Trecho de origem

──────

1. Discute-se no presente recurso sobre a existência ou não de direito líquido e certo à desnecessidade de apresentação de certidão de antecedentes criminais emitida pelo país de origem e do passaporte válido para o processamento de pedido de residência permanente, fundada na reunião familiar ou em acolhida humanitária.

2. Consoante o art. 5º, inciso LXIX, da Constituição Federal: "conceder-se-á mandado de segurança para proteger direito líquido e certo, não amparado por habeas corpus ou habeas data, quando o responsável pela ilegalidade ou abuso de poder for autoridade pública ou agente de pessoa jurídica no exercício de atribuições do Poder Público".

──────

Tarefas a cumprir
A - Segundo o trecho, quais documentos se discute dispensar no processamento do pedido de residência permanente?
B - Com base no trecho, explique para que se concede o mandado de segurança e em que condições.
C - Reescreva o trecho começando em "1. Discute-se no" e terminando em "em acolhida humanitária.", trocando "residência permanente" por "residência temporária".

Material fornecido
──────

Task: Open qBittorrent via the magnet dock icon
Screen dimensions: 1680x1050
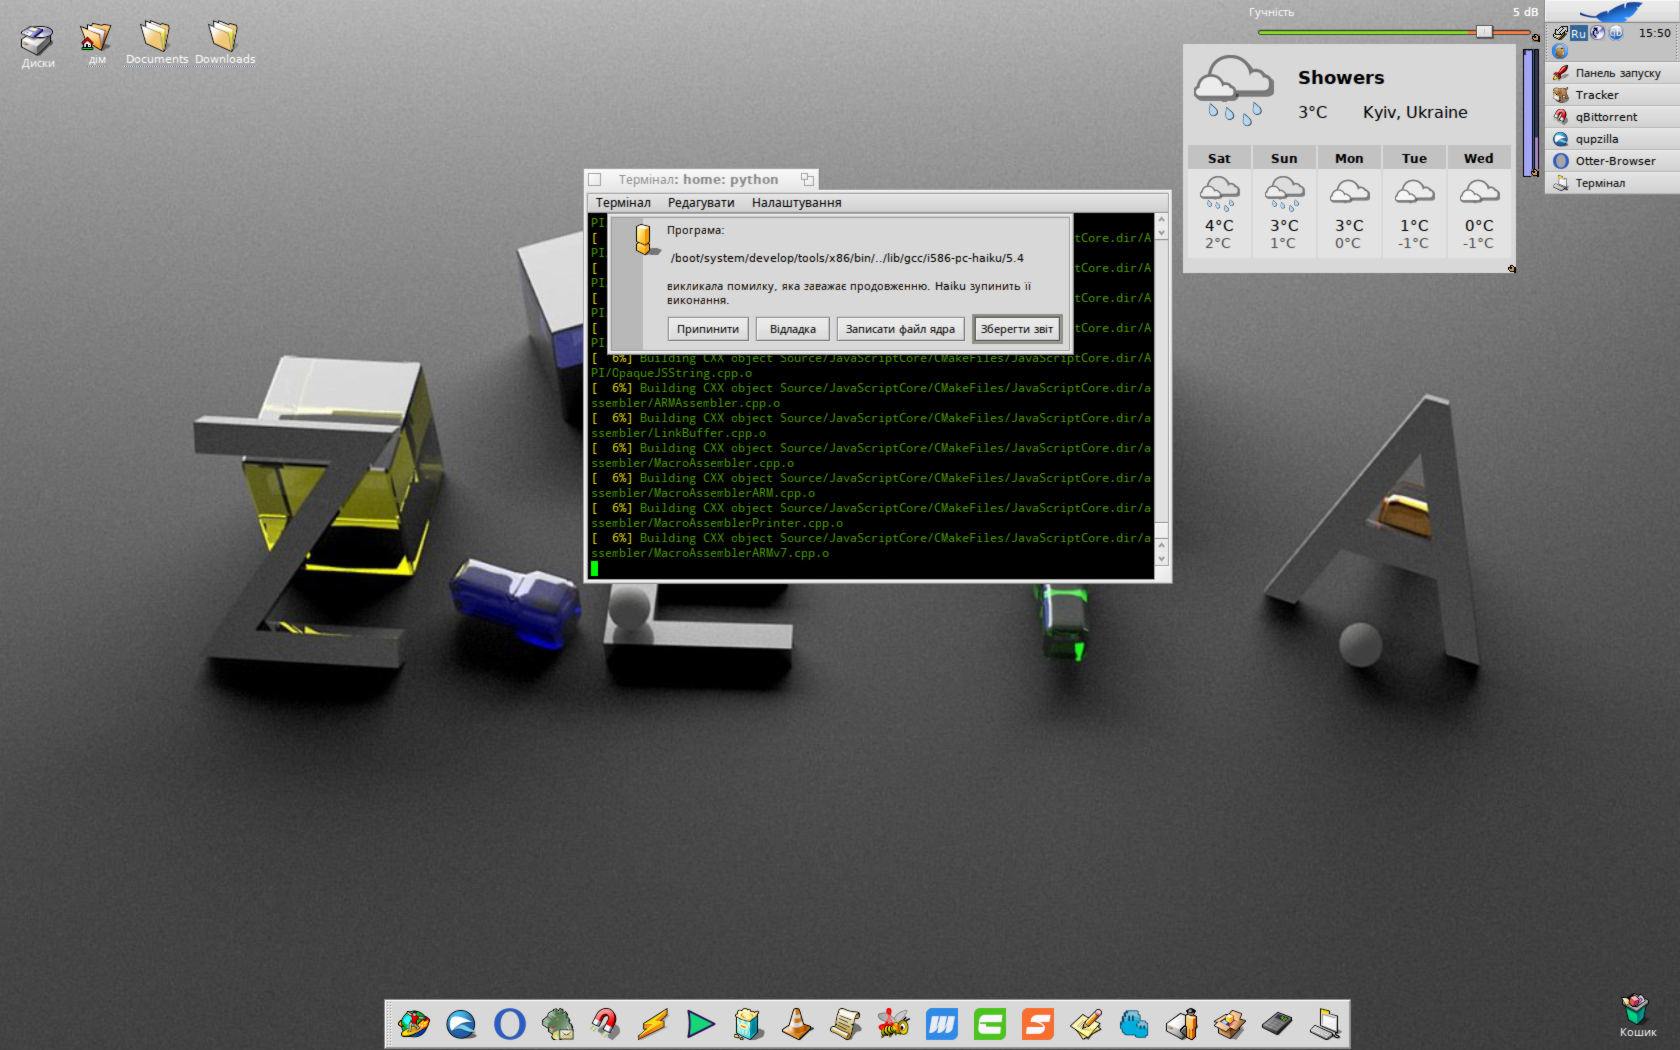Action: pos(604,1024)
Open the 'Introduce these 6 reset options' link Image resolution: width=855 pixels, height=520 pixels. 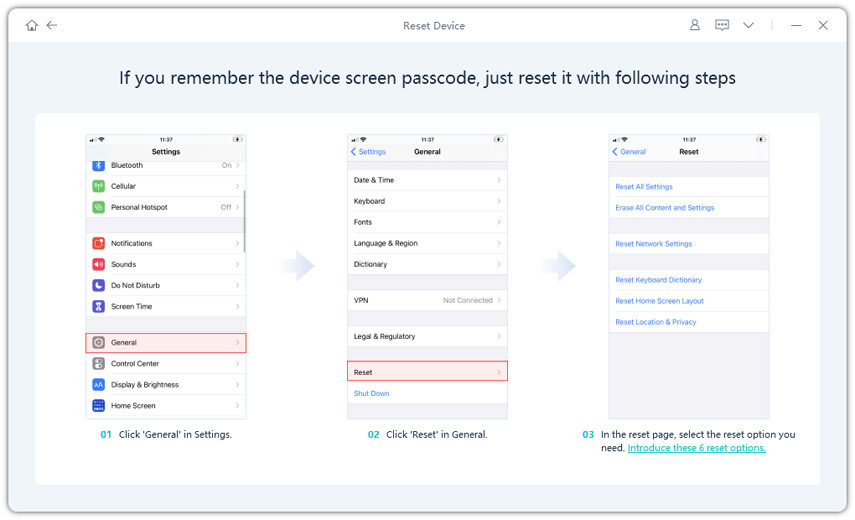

──────

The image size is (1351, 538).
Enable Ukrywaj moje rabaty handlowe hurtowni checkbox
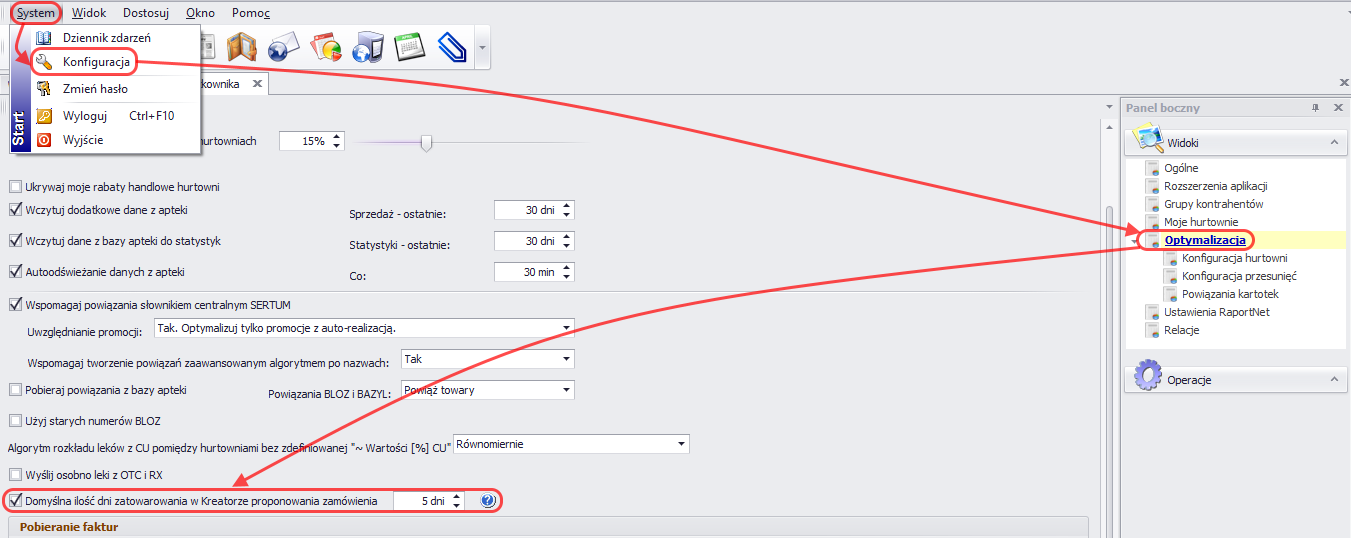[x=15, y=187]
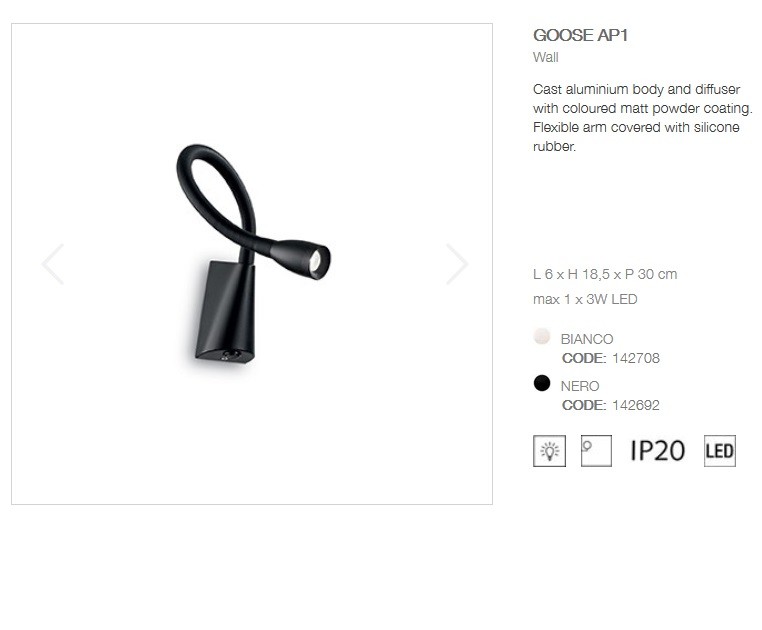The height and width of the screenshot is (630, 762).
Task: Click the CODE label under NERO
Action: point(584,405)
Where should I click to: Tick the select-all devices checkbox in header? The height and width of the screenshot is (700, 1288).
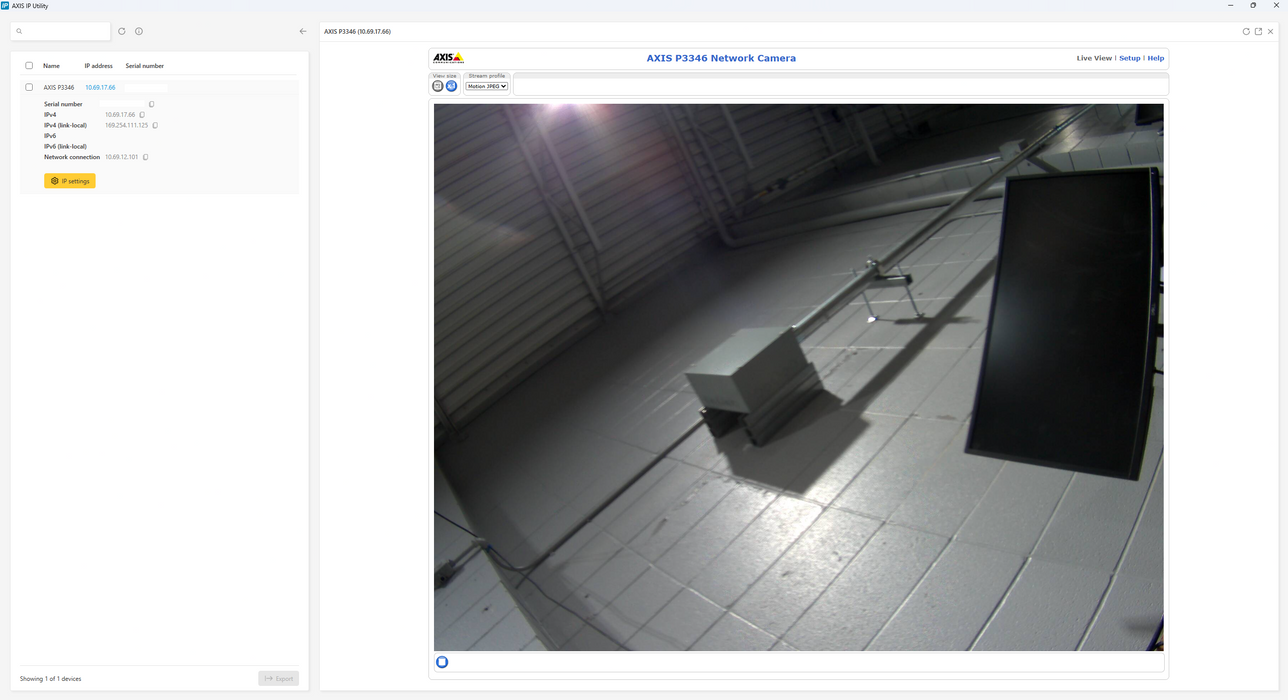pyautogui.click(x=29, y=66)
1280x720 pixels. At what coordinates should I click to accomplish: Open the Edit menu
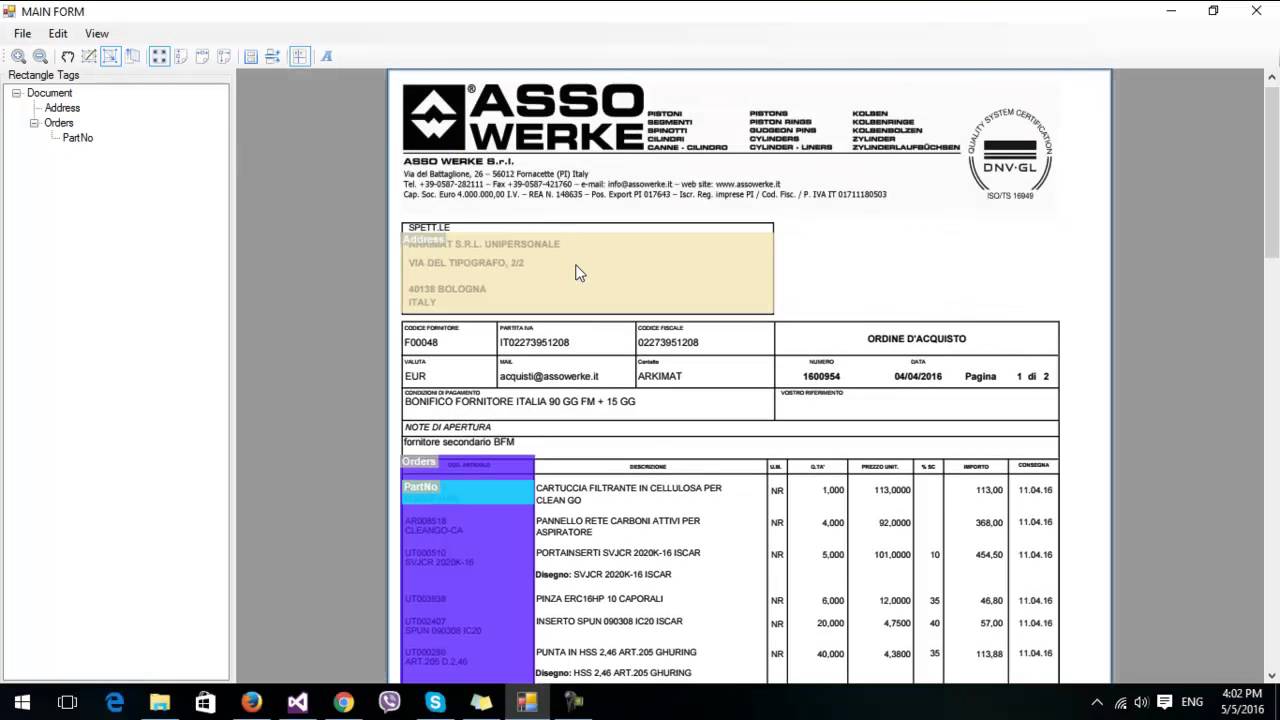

──────

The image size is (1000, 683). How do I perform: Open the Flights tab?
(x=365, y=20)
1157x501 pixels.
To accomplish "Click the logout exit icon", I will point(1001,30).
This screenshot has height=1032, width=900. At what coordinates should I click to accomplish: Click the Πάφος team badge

──────

Respostas dadas
A - A certidão de antecedentes criminais emitida pelo país de origem e o passaporte válido.

B - Concede-se mandado de segurança para proteger direito líquido e certo não amparado por habeas corpus ou habeas data. A condição é que o responsável pela ilegalidade ou abuso de poder seja autoridade pública ou agente de pessoa jurídica no exercício de atribuições do Poder Público.

C -
1. Discute-se no presente recurso sobre a existência ou não de direito líquido e certo à desnecessidade de apresentação de certidão de antecedentes criminais emitida pelo país de origem e do passaporte válido para o processamento de pedido de residência temporária, fundada na reunião familiar ou em acolhida humanitária.